**The task**
Write out the entries once more, exactly as they appear.

**Available data**
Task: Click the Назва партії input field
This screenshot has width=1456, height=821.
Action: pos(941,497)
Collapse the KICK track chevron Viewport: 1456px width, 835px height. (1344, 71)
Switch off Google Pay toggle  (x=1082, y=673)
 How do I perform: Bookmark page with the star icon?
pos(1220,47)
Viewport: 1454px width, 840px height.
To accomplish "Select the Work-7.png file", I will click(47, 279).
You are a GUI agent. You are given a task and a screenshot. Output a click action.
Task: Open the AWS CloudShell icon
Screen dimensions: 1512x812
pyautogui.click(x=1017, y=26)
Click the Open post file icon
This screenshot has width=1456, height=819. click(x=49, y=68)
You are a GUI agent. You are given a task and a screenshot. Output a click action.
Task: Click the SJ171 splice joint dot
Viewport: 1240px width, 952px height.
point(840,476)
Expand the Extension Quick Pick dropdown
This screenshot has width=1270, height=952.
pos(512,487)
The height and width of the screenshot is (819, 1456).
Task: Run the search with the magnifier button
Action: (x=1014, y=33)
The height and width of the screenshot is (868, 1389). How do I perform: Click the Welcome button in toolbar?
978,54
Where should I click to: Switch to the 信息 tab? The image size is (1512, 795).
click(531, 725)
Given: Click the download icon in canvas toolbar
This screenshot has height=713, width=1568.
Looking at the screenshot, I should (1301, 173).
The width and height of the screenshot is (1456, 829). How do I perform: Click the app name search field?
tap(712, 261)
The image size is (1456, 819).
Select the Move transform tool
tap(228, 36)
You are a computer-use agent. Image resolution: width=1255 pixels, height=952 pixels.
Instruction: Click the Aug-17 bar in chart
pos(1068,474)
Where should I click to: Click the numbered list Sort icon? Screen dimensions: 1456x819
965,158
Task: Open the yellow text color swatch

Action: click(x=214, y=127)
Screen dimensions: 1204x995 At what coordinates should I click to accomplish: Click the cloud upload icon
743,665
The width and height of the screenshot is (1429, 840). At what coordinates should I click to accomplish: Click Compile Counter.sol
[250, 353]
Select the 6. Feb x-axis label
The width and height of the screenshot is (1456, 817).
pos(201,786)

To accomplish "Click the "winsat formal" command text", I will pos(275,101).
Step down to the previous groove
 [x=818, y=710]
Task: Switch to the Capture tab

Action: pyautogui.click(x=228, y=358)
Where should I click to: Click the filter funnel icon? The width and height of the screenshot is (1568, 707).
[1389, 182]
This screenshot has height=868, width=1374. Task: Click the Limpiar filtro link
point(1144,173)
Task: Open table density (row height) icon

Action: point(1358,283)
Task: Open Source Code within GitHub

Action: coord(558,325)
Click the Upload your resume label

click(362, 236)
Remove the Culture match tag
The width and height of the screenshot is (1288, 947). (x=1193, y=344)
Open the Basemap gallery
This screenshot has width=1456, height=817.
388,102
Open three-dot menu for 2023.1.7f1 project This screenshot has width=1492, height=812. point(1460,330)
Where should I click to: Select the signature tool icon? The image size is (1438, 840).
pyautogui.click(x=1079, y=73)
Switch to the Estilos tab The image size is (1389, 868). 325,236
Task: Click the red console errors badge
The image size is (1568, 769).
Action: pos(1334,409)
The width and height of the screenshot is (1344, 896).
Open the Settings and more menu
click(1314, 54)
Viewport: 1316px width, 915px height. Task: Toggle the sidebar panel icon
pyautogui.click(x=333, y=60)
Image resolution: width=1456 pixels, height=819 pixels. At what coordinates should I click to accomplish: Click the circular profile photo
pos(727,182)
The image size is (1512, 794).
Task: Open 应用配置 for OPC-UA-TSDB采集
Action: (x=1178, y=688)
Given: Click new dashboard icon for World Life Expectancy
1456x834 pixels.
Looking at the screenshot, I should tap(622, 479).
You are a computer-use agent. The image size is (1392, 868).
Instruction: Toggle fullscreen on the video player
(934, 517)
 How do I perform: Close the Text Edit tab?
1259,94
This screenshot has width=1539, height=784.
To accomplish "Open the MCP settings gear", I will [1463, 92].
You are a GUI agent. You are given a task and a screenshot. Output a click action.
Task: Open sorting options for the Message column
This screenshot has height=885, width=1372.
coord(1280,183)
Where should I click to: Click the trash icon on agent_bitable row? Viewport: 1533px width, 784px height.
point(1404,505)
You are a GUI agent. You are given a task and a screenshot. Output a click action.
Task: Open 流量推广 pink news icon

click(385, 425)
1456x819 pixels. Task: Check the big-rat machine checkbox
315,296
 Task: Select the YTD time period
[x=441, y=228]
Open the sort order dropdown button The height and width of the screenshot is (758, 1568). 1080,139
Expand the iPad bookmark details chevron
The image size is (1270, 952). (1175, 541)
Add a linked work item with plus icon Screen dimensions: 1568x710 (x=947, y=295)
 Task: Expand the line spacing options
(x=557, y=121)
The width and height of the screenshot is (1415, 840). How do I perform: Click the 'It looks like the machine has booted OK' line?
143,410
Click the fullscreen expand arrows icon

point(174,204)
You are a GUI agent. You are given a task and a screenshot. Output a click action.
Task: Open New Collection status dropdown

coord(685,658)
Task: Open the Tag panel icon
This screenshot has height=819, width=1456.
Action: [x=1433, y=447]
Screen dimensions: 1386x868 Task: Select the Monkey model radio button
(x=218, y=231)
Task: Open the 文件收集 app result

**Exercise response**
Task: Click the Назва партії input field
This screenshot has width=1456, height=821.
Action: pos(941,497)
Collapse the KICK track chevron Viewport: 1456px width, 835px height. (1344, 71)
Switch off Google Pay toggle  (x=1082, y=673)
 How do I perform: Bookmark page with the star icon?
pos(1220,47)
Viewport: 1454px width, 840px height.
To accomplish "Select the Work-7.png file", I will click(47, 279).
You are a GUI agent. You are given a task and a screenshot. Output a click action.
Task: Open the AWS CloudShell icon
Screen dimensions: 1512x812
pyautogui.click(x=1017, y=26)
Click the Open post file icon
This screenshot has width=1456, height=819. click(x=49, y=68)
You are a GUI agent. You are given a task and a screenshot. Output a click action.
Task: Click the SJ171 splice joint dot
Viewport: 1240px width, 952px height.
point(840,476)
Expand the Extension Quick Pick dropdown
This screenshot has width=1270, height=952.
pos(512,487)
The height and width of the screenshot is (819, 1456).
Task: Run the search with the magnifier button
Action: (x=1014, y=33)
The height and width of the screenshot is (868, 1389). How do I perform: Click the Welcome button in toolbar?
978,54
Where should I click to: Switch to the 信息 tab? The image size is (1512, 795).
click(531, 725)
Given: Click the download icon in canvas toolbar
This screenshot has height=713, width=1568.
Looking at the screenshot, I should (1301, 173).
The width and height of the screenshot is (1456, 829). How do I perform: Click the app name search field?
tap(712, 261)
The image size is (1456, 819).
Select the Move transform tool
tap(228, 36)
You are a computer-use agent. Image resolution: width=1255 pixels, height=952 pixels.
Instruction: Click the Aug-17 bar in chart
pos(1068,474)
Where should I click to: Click the numbered list Sort icon? Screen dimensions: 1456x819
965,158
Task: Open the yellow text color swatch

Action: click(x=214, y=127)
Screen dimensions: 1204x995 At what coordinates should I click to accomplish: Click the cloud upload icon
743,665
The width and height of the screenshot is (1429, 840). At what coordinates should I click to accomplish: Click Compile Counter.sol
[250, 353]
Select the 6. Feb x-axis label
The width and height of the screenshot is (1456, 817).
pos(201,786)

To accomplish "Click the "winsat formal" command text", I will pos(275,101).
Step down to the previous groove
 [x=818, y=710]
Task: Switch to the Capture tab

Action: pyautogui.click(x=228, y=358)
Where should I click to: Click the filter funnel icon? The width and height of the screenshot is (1568, 707).
[1389, 182]
This screenshot has height=868, width=1374. Task: Click the Limpiar filtro link
point(1144,173)
Task: Open table density (row height) icon

Action: point(1358,283)
Task: Open Source Code within GitHub

Action: coord(558,325)
Click the Upload your resume label

click(362, 236)
Remove the Culture match tag
The width and height of the screenshot is (1288, 947). (x=1193, y=344)
Open the Basemap gallery
This screenshot has width=1456, height=817.
388,102
Open three-dot menu for 2023.1.7f1 project This screenshot has width=1492, height=812. point(1460,330)
Where should I click to: Select the signature tool icon? The image size is (1438, 840).
pyautogui.click(x=1079, y=73)
Switch to the Estilos tab The image size is (1389, 868). 325,236
Task: Click the red console errors badge
The image size is (1568, 769).
Action: pos(1334,409)
The width and height of the screenshot is (1344, 896).
Open the Settings and more menu
click(1314, 54)
Viewport: 1316px width, 915px height. Task: Toggle the sidebar panel icon
pyautogui.click(x=333, y=60)
Image resolution: width=1456 pixels, height=819 pixels. At what coordinates should I click to accomplish: Click the circular profile photo
pos(727,182)
The image size is (1512, 794).
Task: Open 应用配置 for OPC-UA-TSDB采集
Action: (x=1178, y=688)
Given: Click new dashboard icon for World Life Expectancy
1456x834 pixels.
Looking at the screenshot, I should tap(622, 479).
You are a computer-use agent. The image size is (1392, 868).
Instruction: Toggle fullscreen on the video player
(934, 517)
 How do I perform: Close the Text Edit tab?
1259,94
This screenshot has width=1539, height=784.
To accomplish "Open the MCP settings gear", I will [1463, 92].
You are a GUI agent. You are given a task and a screenshot. Output a click action.
Task: Open sorting options for the Message column
This screenshot has height=885, width=1372.
coord(1280,183)
Where should I click to: Click the trash icon on agent_bitable row? Viewport: 1533px width, 784px height.
point(1404,505)
You are a GUI agent. You are given a task and a screenshot. Output a click action.
Task: Open 流量推广 pink news icon

click(385, 425)
1456x819 pixels. Task: Check the big-rat machine checkbox
315,296
 Task: Select the YTD time period
[x=441, y=228]
Open the sort order dropdown button The height and width of the screenshot is (758, 1568). 1080,139
Expand the iPad bookmark details chevron
The image size is (1270, 952). (1175, 541)
Add a linked work item with plus icon Screen dimensions: 1568x710 (x=947, y=295)
 Task: Expand the line spacing options
(x=557, y=121)
The width and height of the screenshot is (1415, 840). How do I perform: Click the 'It looks like the machine has booted OK' line?
143,410
Click the fullscreen expand arrows icon

point(174,204)
You are a GUI agent. You are given a task and a screenshot. Output a click action.
Task: Open New Collection status dropdown

coord(685,658)
Task: Open the Tag panel icon
This screenshot has height=819, width=1456.
Action: [x=1433, y=447]
Screen dimensions: 1386x868 Task: Select the Monkey model radio button
(x=218, y=231)
Task: Open the 文件收集 app result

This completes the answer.